The Difference between Your Deposit and Down Payment

If you’re a first-time home buyer, it’s easy to get your deposit and down payment mixed up. Although the process does not change in anyway for other buyers; the only thing that differs is the cost. It is very crucial o estimate this cost in the budget as these are two important steps in the home-buying process and happen at two different times. 

Your Deposit

If you’re a renter, you should know what a deposit is. When you sign a lease to rent an apartment, you’re usually asked for a security deposit from your new landlord. To show that you’re serious about renting an apartment, you’ll pay your landlord first and last month’s rent.

The deposit you pay when you purchase a home is very similar. When you find a home and you’re ready to make an offer, you’ll also need to make a deposit. Your deposit shows the home buyer you’re fully committed to buying their home. The deposit counts towards your down payment. If you have a dispute with the seller, they are able to hold onto your deposit or in extreme cases keep it as damages. Deposits usually come in the form of bank drafts, certified cheques and money orders, but you may soon be able to make your deposit with the convenience of mobile payment.

If you’re the successful bidder on the home, your deposit should be held in trust by the real brokerage of the seller’s agent. You should never pay the deposit directly to the seller, as they could take your money and leave you high and dry. As the buyer, typically you receive interest on your deposit (provided it’s written into the Agreement of Purchase and Sale). Although there’s no hard and fast rule about the size of a deposit, 5 percent is the amount most buyers go with. It can be risky to go with anything less, as the seller may think your finances aren’t in order.

Down Payment

When the seller accepts your offer, the next lump sum you’ll need to shell is on your down payment. Your down payment is paid on closing day. Your down payment is the money you've scrimped and saved over the last few months or years to buy a home.
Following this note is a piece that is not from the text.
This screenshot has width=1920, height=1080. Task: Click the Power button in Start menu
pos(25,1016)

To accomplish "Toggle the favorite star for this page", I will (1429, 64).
Down payments sizes can vary. If you’re fortunate enough to be able to afford to buy your home in cash, your down payment will be the same as your purchase price. If you’re like most home buyers and need a mortgage, your mortgage amount will be the difference in purchase price and down payment.

The minimum down payment you can make in Canada is 5 percent. If you make a down payment between 5 percent and 20 percent, your mortgage is considered high-ratio and you’ll have to pay mortgage insurance premiums. If your down payment is greater than 20 percent, you’ll qualify for a conventional mortgage and avoid costly mortgage insurance premiums.